It is probably because of setting up all of the sub-models, too. 3dDeconvolve does not just solve the one model for betas, it has to remove single or groups of terms to get partial (t or F) statistics. Having 200 regressors in the model will make that effort costly.

  • rick

This occurs before any parallelization with multiple jobs which confuses me. I would have assumed that the sub-model estimation is parallelized.

Would removing -tout and -Fout reduce this problem?

It seems even with no -tout -fout and adding -nofullf_atall does not speed up the “matrix setup time”.

Also, using the R ‘lm’ example again, R compute marginal t-statistics for all 1000-odd parameters via the ‘summary’ function but this occurs very rapidly (for one time-series).

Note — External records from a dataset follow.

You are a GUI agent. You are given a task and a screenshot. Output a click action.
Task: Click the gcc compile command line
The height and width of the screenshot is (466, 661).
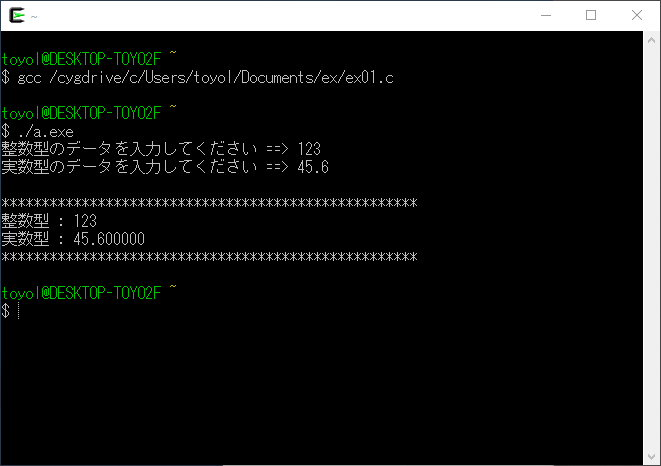197,78
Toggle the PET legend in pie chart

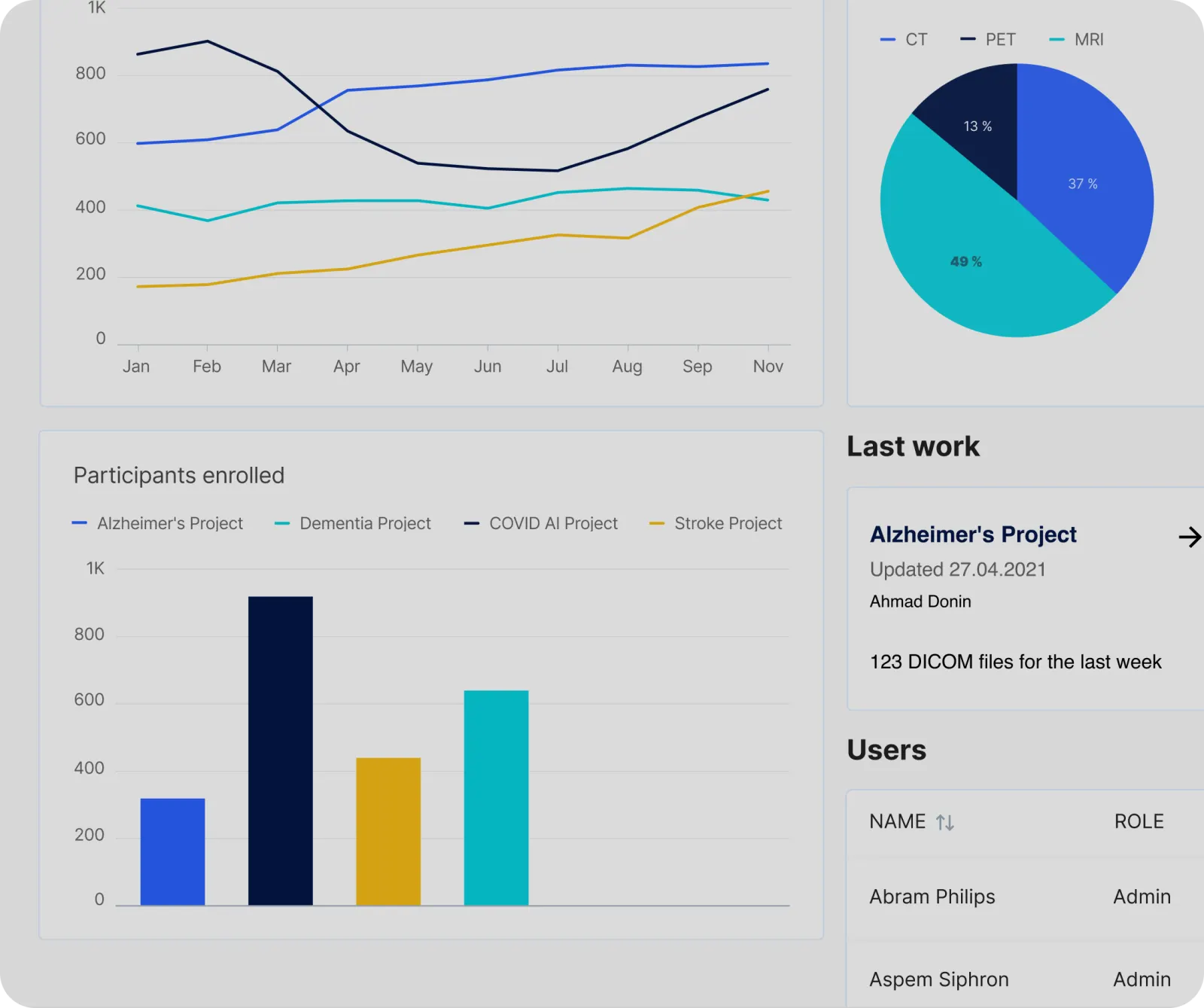(x=989, y=39)
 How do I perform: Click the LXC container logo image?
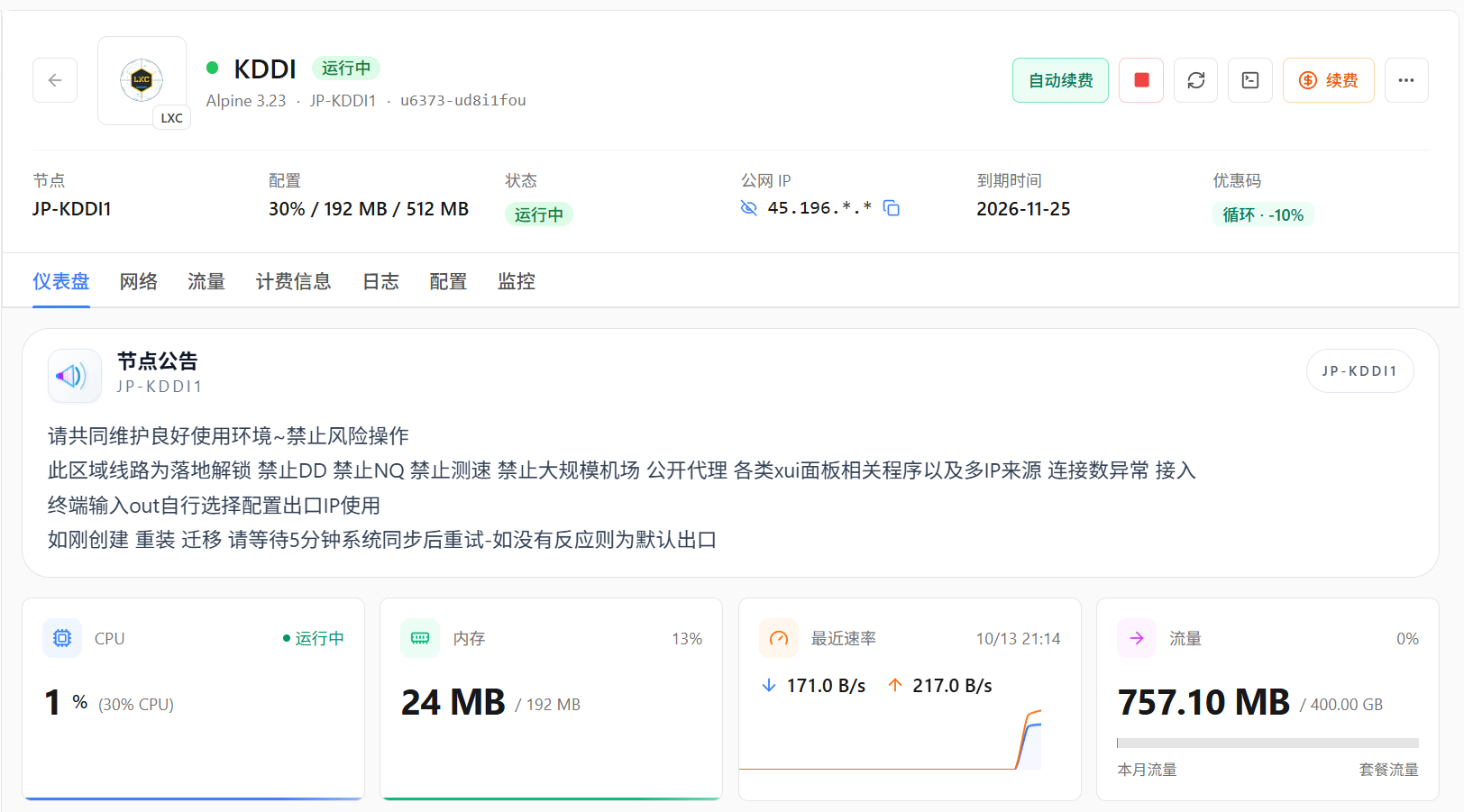click(x=142, y=80)
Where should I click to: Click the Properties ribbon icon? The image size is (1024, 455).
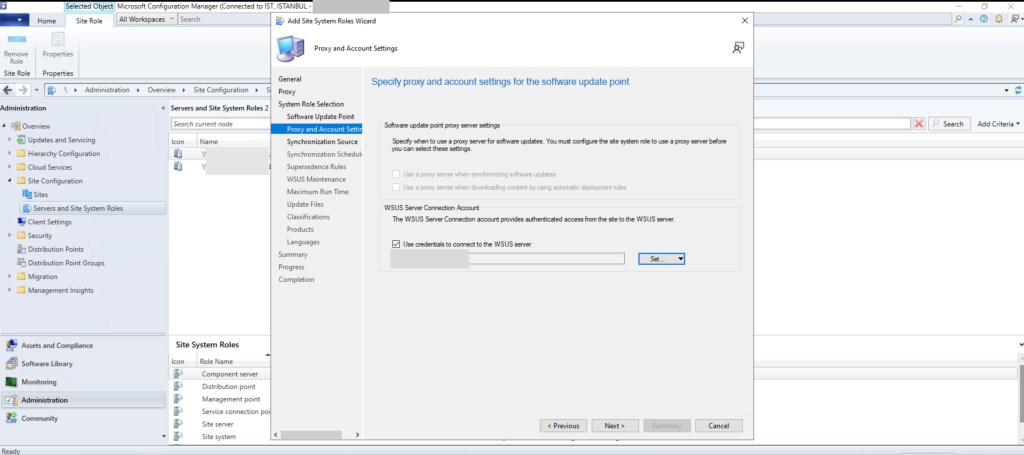pos(57,47)
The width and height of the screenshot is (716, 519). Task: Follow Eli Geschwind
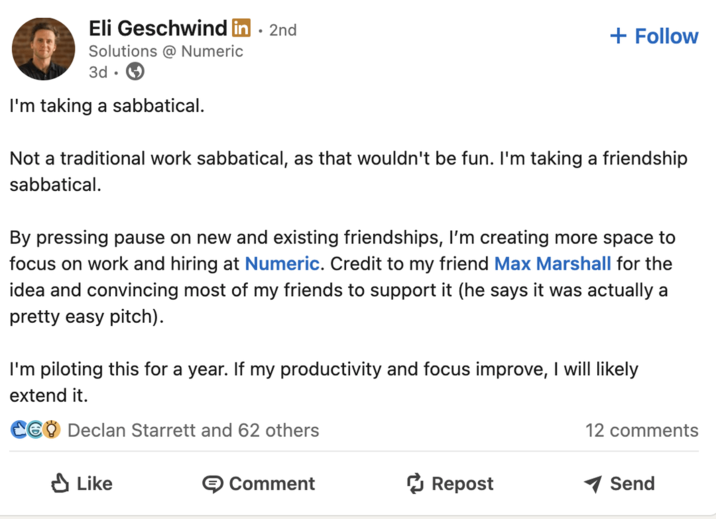click(654, 36)
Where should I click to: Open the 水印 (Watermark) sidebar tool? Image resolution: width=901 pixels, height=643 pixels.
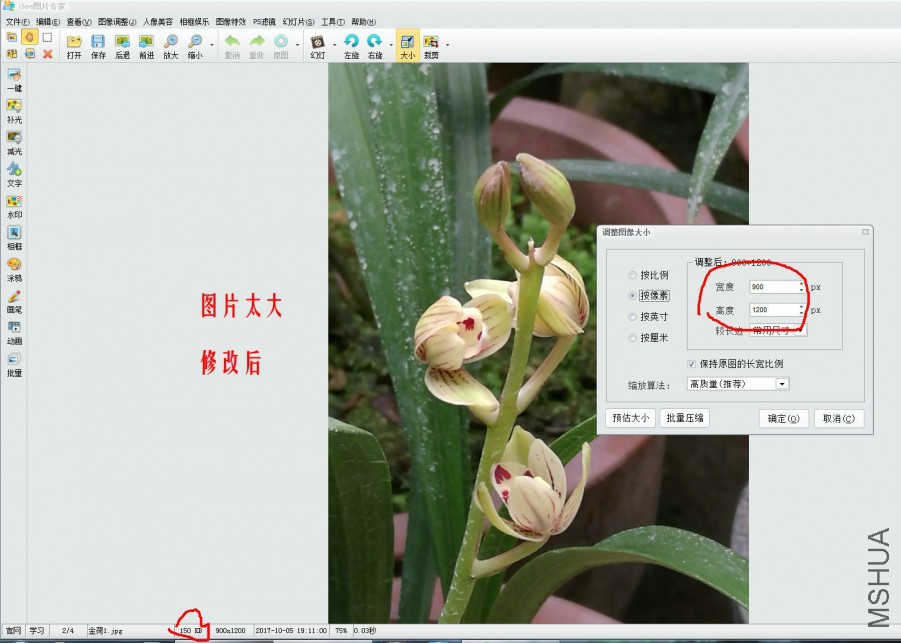[x=14, y=205]
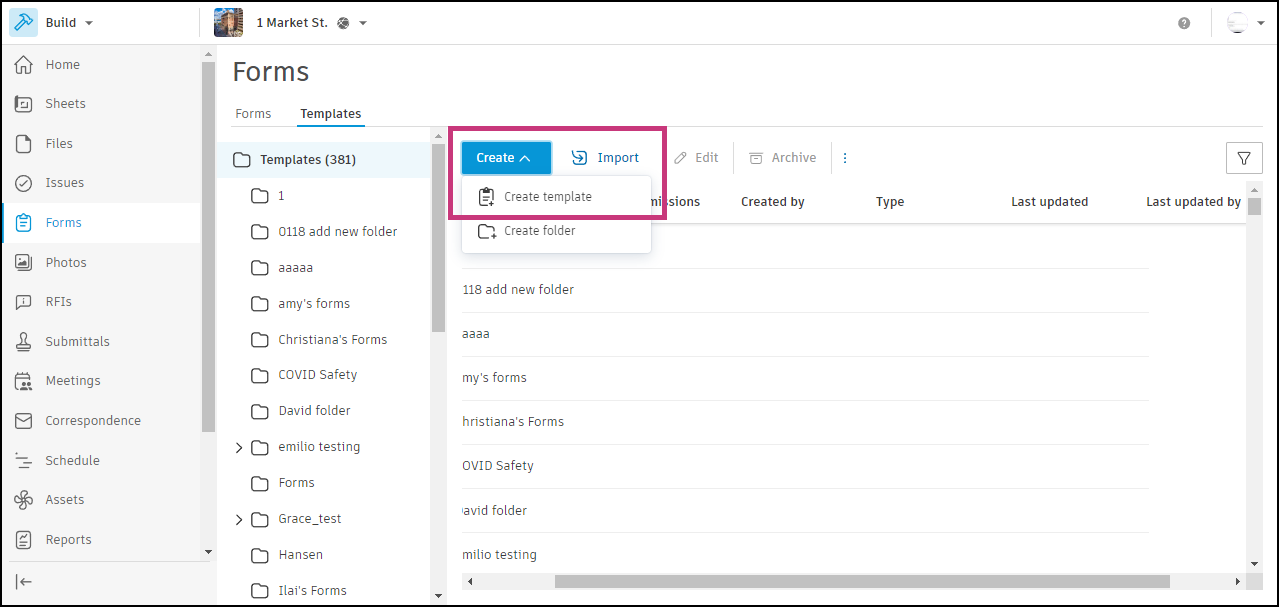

df1 ← read.table(“statout.xmat.1D”)
y ← rnorm(nrow(df1))
lm.1 ← lm(y ~ ., data=df1)
system.time(summary(lm.1))
user system elapsed
0.031 0.001 0.030

This is before any sub-models are solved. The estimation of parameters (solving the models) is, I believe, what is parallelized across voxels.

Though again, I am not sure exactly why this takes so long.

Yes, I would think that removing -fout and -tout would greatly reduce that time. But that is another guess…

  • rick

Hmmm, I will try to take a closer look.

  • rick

Yes, it is just initializing all of the sub-model matrices, basically extracting sub-matrices and computing transposes, products and inverses.

  • rick

Seems like there is room for optimization here. Thanks for investigating.